**Exercise description**:
Would you transcribe exactly the lines from the beginning of the records below through the line with "You are a GUI", both included, omitting the pictures?

**Stored items**:
************

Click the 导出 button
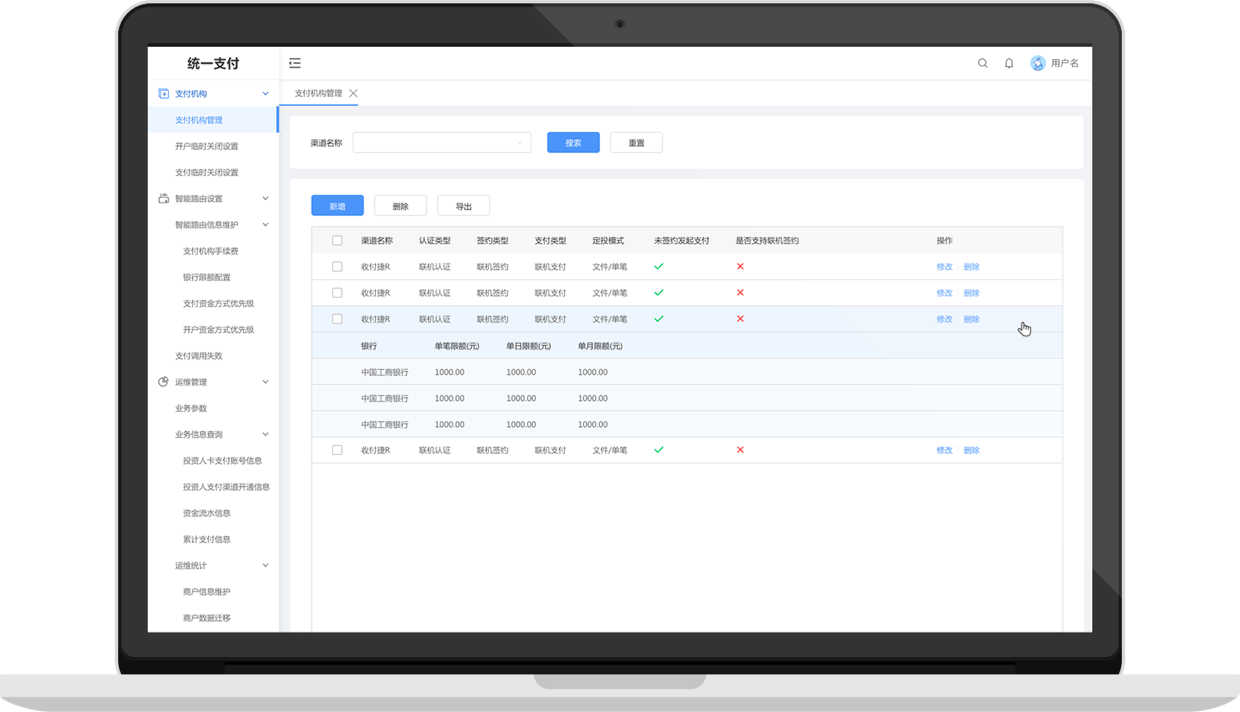The width and height of the screenshot is (1240, 712). [463, 206]
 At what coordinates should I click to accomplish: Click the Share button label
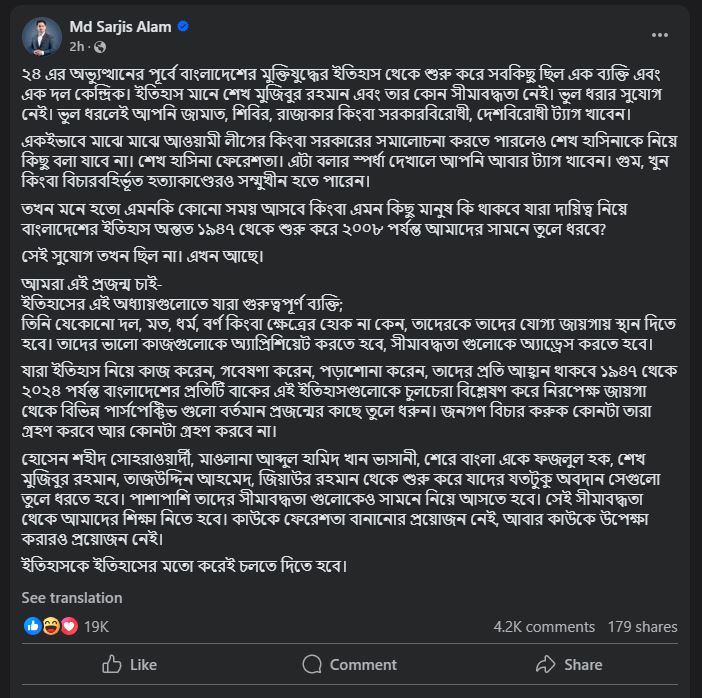[583, 664]
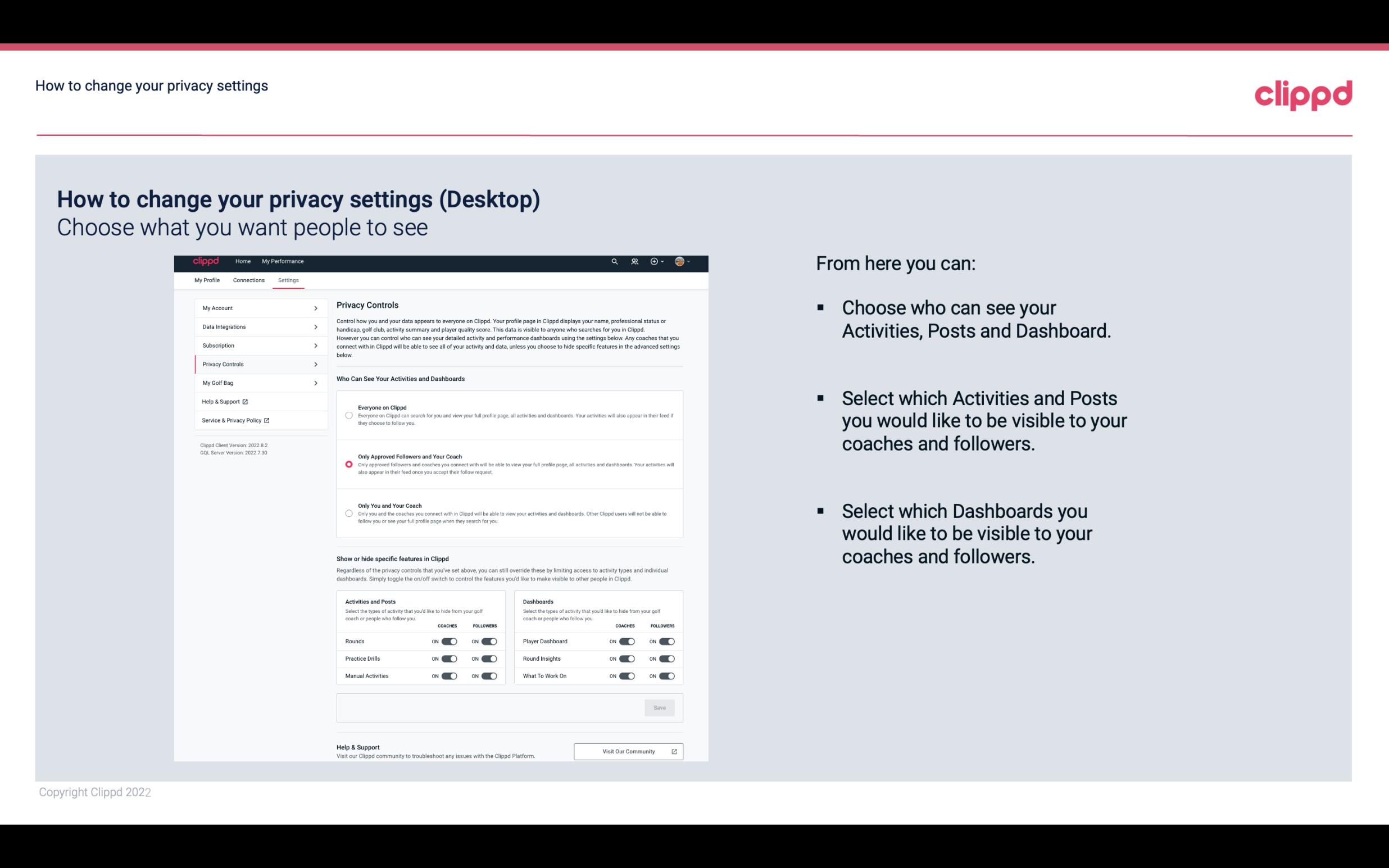Click the Visit Our Community button

[x=627, y=751]
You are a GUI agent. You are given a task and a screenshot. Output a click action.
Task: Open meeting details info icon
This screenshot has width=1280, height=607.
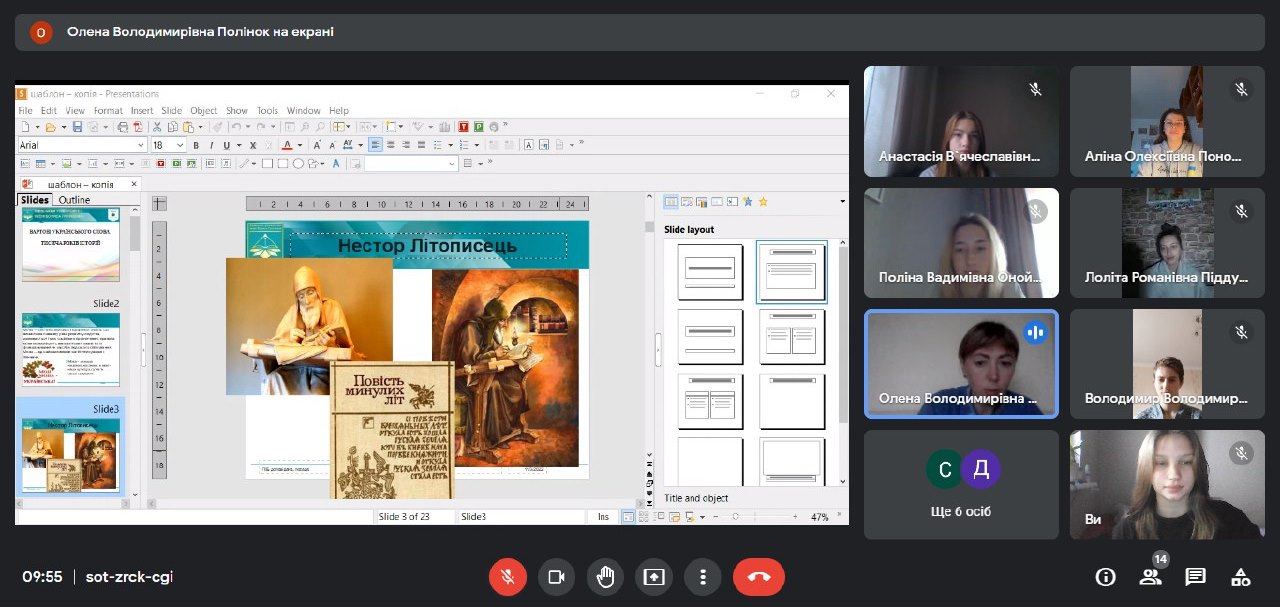[1105, 577]
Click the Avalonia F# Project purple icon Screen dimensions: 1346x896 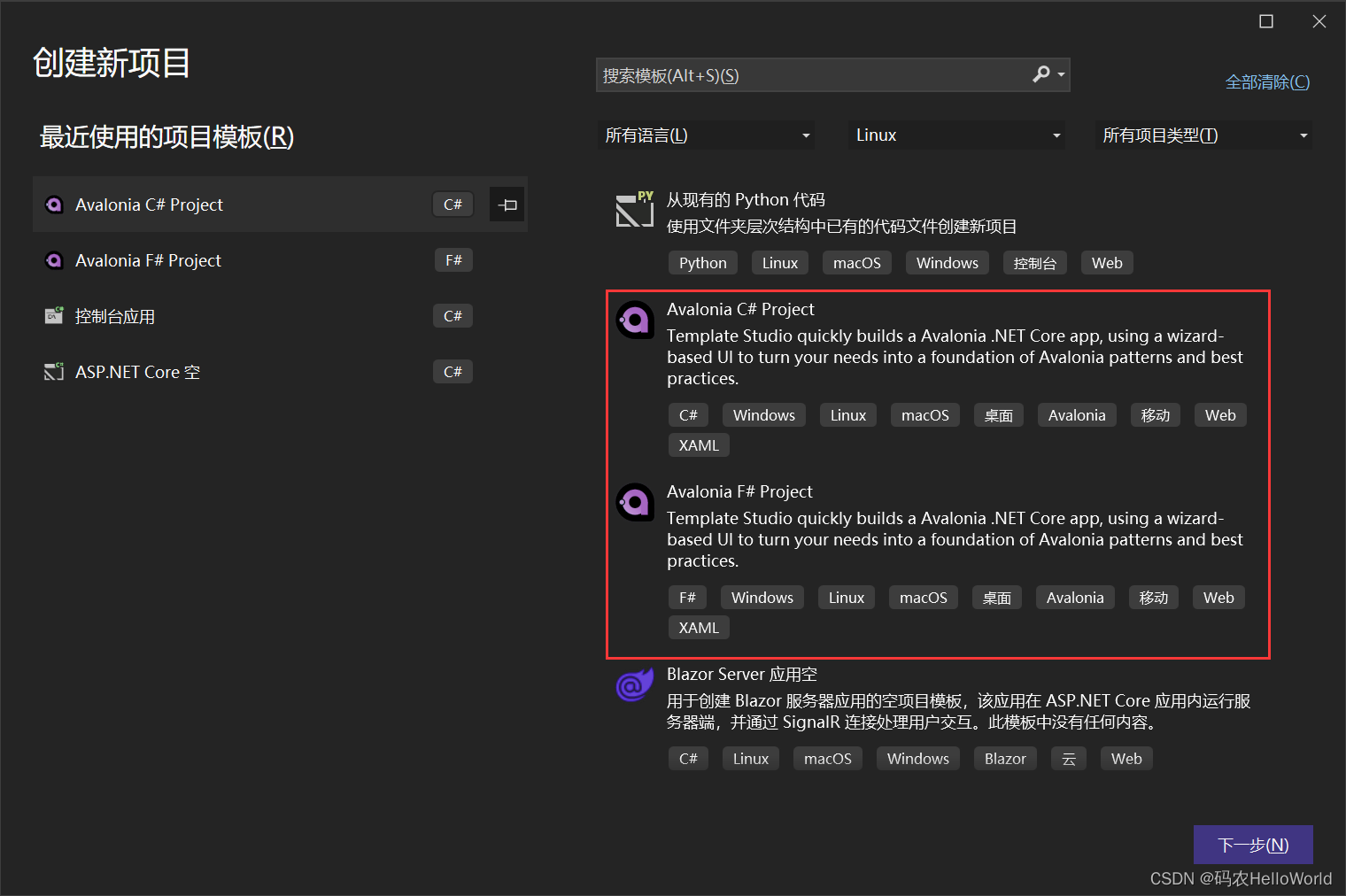[x=634, y=502]
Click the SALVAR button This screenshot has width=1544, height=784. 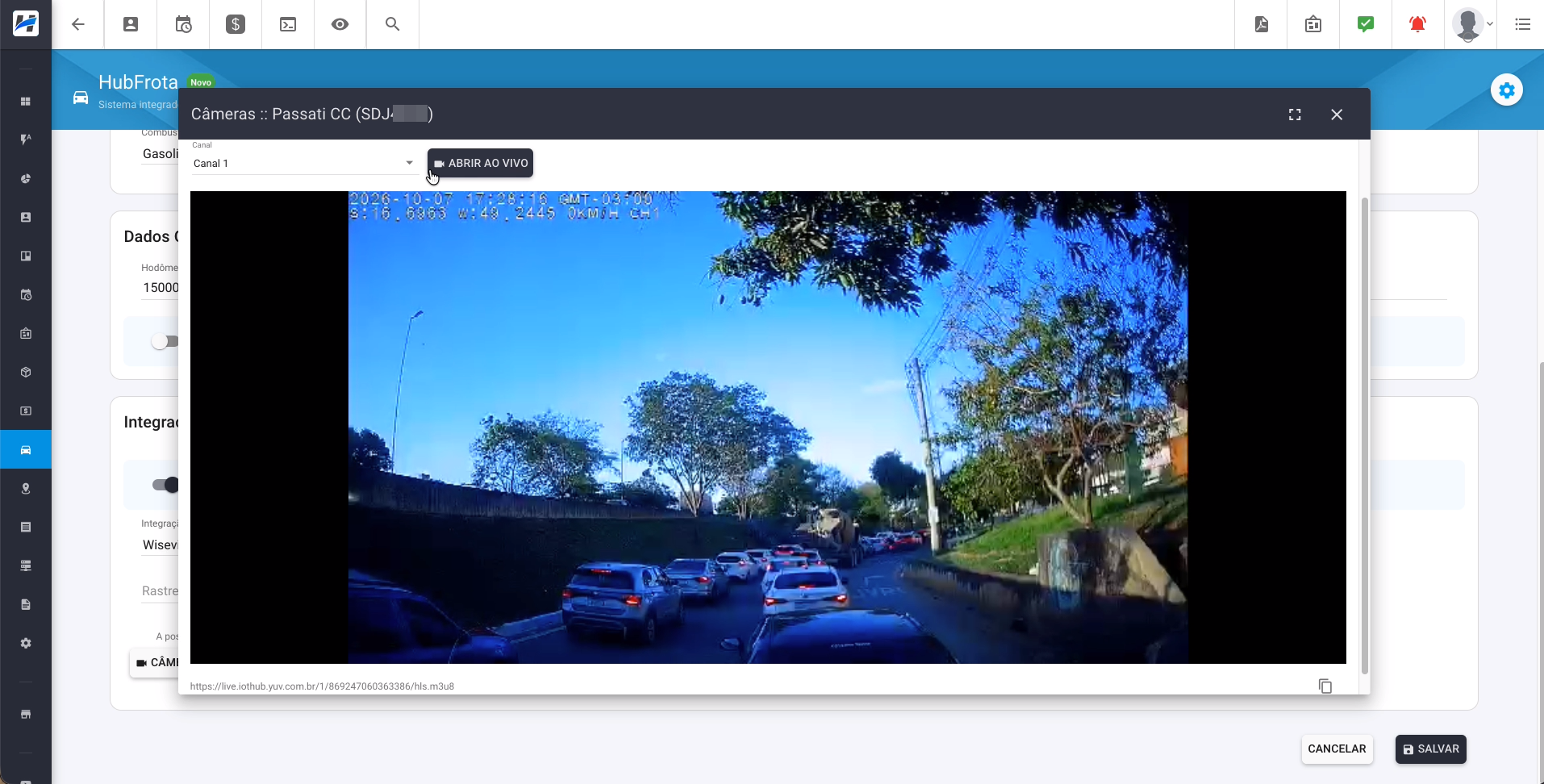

************

**Response to the exercise**:
Click the 导出 button
The width and height of the screenshot is (1240, 712). [463, 206]
 At what coordinates should I click to accomplish: Click the Share button label
[583, 664]
Click the Visit Our Community button

[x=627, y=751]
You are a GUI agent. You are given a task and a screenshot. Output a click action.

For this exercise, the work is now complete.